Nous nous trouvons un peu en-dessous du col du Grimsel, le long de la route. Il pleut. Le ciel est aussi gris que les sommets de granite et le barrage du Grimselsee. Les prévisions ne sont pas bonnes pour une montée à l’Aarbiwak. En clair, nous devrions marcher sept à huit heures sous la pluie et – après une courte nuit – remettre nos vêtements mouillés pour monter sur le Lauteraarhorn, à 4042 mètres.

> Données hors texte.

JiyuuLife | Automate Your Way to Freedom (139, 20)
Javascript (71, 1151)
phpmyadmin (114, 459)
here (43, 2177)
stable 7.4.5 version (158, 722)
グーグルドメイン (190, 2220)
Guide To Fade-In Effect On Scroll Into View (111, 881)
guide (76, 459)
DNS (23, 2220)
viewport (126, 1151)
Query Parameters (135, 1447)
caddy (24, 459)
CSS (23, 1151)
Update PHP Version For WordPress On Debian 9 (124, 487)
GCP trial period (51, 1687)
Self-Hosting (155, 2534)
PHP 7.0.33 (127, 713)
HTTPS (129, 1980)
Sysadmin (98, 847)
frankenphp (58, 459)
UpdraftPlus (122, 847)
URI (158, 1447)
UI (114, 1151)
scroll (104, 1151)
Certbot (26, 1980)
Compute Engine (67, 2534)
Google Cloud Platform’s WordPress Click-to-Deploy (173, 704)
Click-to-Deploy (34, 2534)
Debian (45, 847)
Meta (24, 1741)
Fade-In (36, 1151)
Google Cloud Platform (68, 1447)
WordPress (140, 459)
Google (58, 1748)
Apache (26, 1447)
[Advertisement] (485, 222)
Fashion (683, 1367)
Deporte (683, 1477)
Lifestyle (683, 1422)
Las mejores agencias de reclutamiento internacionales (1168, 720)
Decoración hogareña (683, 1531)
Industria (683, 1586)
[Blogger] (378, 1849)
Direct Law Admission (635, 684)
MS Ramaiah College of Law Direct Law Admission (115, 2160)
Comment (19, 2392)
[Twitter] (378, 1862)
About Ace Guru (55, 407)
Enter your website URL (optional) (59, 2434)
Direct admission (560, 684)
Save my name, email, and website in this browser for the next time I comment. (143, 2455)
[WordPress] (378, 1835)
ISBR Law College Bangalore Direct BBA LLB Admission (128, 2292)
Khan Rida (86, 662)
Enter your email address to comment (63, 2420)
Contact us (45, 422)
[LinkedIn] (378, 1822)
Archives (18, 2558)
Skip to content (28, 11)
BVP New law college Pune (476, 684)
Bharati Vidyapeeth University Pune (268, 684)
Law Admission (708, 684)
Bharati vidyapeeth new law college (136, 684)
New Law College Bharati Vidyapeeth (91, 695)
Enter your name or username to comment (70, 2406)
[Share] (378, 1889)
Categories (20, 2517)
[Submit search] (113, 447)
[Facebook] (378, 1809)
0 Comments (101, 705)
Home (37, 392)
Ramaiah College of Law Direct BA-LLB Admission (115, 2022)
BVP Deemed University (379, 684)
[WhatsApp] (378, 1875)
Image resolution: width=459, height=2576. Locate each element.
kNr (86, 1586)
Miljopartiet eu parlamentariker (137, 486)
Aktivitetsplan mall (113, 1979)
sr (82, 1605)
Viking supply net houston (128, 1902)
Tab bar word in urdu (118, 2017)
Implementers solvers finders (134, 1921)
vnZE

Comme nous disposons de trois jours, nous modifions nos plans à la dernière minute : nous marcherons sous la pluie jusqu’à la Lauteraarhütte, à mi-chemin. Le lendemain, plutôt que de rejoindre le sommet, nous nous arrêterons au bivouac. Le troisième jour, nous relierons à grandes enjambées le sommet, puis la route du col. Pour être honnêtes, nous ne calculons pas précisément la durée du troisième jour de course. Tout ce que nous savons, c’est qu’il sera long. En effet, le Lauteraarhorn est considéré comme le quatre mille le plus isolé des Alpes, entouré de coulées glaciaires et de sommets évoquant un Karakoram en modèle réduit. Rien que le chemin à la Lauteraarhütte offre matière à rêver de montagnes, et cela malgré la bruine. Soudain, les nuages se déchirent et les eaux émeraude du Grimselsee scintillent en dessous de nous. Le rose des lis martagon se détache du vaste terrain alluvial fait de gravier et de sable, tandis que les sommets de granite se dressent autour de nous, leurs dalles si lisses que le rocher semble encore liquide. Les grimpeurs ont baptisé une de ces parois Eldorado, un lieu très prometteur, traversé depuis les années 1980 par des voies d’escalade légendaires, telles que Motörhead et Septumania, ouvertes par les tout aussi légendaires frères Rémy.
Arrêt intermédiaire, la Lauteraarhütte.
Aujourd’hui, on y vient surtout pour la Lauteraarhütte, qui s’accroche aux falaises de granite tel un nid de faucons et rappelle l’époque des pionniers. Les casseroles fument dans la minuscule cuisine ouverte, si petite que nous mangeons dans le séjour boisé en compagnie des gardiens et d’une poignée d’hôtes. De temps à autre, je jette un coup d’œil par la fenêtre en direction des puissants flancs neigeux et rocheux. Entre les nuages apparaît un sommet qui semble suspendu entre le ciel et la terre : le Lauteraarhorn. C’est dans cet univers que nous nous immergerons au cours des jours suivants. La région est si sauvage que je m’y sens encore comme une étrangère. Ici, le crissement de la glace sous nos pas, là le tintement des éboulis, semblable à celui de fragments de porcelaine. Nous monterons toujours plus loin le long des langues glaciaires, dans des combes recouvertes d’éboulis, sur les flancs de glace, le long de cours d’eau où bruissent les eaux de fonte avant de disparaître abruptement dans les moulins glaciaires tonitruants.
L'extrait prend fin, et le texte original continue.